── Listed entries
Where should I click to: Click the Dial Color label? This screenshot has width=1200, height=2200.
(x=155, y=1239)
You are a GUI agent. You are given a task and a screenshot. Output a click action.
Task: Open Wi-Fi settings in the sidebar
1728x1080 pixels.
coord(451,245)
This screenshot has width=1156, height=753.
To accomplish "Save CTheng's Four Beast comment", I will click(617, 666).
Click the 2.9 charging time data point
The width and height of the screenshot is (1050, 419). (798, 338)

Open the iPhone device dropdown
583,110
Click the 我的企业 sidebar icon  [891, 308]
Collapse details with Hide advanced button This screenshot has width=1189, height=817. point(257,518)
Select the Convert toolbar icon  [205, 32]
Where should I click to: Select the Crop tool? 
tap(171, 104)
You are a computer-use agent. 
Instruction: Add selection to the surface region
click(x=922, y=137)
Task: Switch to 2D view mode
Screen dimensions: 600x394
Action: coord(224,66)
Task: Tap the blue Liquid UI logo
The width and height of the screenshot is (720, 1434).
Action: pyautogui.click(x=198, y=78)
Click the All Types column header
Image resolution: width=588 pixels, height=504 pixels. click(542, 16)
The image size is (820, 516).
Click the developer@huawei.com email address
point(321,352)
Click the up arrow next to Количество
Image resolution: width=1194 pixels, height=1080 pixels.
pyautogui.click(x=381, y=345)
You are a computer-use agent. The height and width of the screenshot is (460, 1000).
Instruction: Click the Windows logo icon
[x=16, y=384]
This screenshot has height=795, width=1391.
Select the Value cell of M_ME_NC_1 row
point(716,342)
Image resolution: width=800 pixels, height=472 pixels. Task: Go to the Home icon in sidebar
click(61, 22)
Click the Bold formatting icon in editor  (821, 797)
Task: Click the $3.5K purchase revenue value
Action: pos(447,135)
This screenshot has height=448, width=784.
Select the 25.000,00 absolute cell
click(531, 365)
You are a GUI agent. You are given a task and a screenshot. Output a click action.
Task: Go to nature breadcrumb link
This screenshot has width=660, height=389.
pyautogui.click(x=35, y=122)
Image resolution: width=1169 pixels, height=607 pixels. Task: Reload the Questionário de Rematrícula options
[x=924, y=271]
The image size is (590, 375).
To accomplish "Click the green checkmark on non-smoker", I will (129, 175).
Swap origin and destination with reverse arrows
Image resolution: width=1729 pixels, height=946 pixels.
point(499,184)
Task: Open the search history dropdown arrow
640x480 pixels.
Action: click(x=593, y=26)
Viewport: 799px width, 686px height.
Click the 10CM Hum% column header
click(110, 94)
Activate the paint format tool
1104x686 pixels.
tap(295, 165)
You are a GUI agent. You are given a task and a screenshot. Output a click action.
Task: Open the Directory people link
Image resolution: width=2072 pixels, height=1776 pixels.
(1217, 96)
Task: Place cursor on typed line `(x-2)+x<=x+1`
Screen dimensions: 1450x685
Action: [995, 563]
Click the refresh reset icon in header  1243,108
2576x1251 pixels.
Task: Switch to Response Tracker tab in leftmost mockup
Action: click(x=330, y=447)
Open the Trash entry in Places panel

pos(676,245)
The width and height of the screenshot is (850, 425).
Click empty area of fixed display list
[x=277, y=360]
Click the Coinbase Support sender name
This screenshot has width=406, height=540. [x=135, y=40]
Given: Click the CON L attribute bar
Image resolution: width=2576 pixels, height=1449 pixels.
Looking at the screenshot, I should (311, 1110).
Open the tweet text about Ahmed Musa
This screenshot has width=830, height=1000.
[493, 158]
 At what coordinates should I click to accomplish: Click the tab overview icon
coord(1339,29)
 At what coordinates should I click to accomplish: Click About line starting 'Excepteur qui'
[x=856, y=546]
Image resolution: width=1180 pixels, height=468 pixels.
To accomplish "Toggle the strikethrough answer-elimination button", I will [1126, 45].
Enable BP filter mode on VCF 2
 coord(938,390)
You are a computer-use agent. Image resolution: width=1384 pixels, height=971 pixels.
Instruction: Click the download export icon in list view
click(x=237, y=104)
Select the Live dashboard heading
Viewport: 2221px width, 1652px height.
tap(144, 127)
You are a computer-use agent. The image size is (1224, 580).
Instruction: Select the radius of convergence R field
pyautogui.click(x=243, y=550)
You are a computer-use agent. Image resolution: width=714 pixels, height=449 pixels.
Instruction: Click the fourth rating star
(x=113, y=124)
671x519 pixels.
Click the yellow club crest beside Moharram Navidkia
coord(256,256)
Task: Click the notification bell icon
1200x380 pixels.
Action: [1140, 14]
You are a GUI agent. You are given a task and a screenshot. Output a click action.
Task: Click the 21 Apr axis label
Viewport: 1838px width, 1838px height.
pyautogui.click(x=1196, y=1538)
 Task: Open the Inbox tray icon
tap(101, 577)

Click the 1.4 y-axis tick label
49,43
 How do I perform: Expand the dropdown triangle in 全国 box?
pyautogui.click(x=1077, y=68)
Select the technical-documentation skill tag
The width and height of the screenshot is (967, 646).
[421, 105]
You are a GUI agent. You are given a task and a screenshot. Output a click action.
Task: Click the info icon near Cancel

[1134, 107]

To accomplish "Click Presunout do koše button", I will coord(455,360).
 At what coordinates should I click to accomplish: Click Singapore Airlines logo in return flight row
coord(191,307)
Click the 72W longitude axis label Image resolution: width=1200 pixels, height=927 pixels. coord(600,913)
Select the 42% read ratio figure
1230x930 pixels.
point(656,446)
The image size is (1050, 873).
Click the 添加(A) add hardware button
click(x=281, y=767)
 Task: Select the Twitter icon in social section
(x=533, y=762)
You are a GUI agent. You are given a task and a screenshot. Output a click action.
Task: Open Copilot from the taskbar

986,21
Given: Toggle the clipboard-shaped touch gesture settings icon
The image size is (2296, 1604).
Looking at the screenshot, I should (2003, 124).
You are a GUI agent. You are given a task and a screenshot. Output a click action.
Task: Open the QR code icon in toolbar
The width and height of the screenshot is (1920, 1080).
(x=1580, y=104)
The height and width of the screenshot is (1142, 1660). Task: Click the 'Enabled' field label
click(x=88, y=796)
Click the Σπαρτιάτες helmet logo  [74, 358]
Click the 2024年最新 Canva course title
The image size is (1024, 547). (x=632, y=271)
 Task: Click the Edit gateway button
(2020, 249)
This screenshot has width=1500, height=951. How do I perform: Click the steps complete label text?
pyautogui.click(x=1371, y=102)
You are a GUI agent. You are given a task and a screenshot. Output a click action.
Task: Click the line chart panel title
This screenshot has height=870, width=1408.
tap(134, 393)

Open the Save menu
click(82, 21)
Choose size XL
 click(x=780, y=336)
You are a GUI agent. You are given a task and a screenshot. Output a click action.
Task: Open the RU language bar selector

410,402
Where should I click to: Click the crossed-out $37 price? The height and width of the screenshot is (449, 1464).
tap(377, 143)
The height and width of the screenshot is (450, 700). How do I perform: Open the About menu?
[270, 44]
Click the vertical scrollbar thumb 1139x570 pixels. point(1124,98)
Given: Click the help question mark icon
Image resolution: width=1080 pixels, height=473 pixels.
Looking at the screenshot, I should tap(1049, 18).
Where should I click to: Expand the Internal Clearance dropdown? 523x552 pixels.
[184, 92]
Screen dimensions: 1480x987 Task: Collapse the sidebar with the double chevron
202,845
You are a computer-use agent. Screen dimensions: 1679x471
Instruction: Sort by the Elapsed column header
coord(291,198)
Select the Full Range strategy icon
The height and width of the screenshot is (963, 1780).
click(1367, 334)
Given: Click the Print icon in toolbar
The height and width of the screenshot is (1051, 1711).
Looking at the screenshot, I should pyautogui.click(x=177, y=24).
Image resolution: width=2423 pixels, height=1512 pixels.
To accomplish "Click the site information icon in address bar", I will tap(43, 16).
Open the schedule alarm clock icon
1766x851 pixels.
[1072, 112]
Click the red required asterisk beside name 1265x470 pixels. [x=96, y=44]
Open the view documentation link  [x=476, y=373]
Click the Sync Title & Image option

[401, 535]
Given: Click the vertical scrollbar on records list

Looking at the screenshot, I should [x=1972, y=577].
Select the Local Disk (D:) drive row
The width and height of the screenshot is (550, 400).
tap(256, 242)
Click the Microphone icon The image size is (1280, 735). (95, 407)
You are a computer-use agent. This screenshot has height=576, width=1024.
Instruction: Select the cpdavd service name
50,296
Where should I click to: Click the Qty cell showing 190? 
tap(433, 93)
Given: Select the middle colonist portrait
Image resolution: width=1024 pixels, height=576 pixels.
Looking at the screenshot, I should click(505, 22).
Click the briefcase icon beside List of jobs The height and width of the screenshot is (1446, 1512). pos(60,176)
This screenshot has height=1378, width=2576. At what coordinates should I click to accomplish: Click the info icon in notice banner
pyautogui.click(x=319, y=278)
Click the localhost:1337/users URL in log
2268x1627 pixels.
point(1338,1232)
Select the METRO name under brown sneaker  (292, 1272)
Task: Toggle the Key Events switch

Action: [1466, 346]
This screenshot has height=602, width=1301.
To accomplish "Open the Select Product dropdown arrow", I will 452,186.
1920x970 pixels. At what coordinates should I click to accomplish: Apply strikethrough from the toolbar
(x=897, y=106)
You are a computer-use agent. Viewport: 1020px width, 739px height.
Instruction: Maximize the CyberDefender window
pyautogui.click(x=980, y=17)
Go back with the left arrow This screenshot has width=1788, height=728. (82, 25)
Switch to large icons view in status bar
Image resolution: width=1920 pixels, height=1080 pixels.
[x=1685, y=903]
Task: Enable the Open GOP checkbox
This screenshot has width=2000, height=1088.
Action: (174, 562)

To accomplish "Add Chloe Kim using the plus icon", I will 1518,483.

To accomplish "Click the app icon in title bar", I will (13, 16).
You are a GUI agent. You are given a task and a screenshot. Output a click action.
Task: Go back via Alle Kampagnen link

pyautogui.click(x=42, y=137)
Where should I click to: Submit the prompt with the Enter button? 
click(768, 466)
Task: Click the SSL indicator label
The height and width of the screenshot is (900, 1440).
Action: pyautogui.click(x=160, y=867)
────
Please locate every line in the rows above that contains the word "settings", and copy each such line in full.

Answer to this exercise.
Task: Open Wi-Fi settings in the sidebar
Given: Toggle the clipboard-shaped touch gesture settings icon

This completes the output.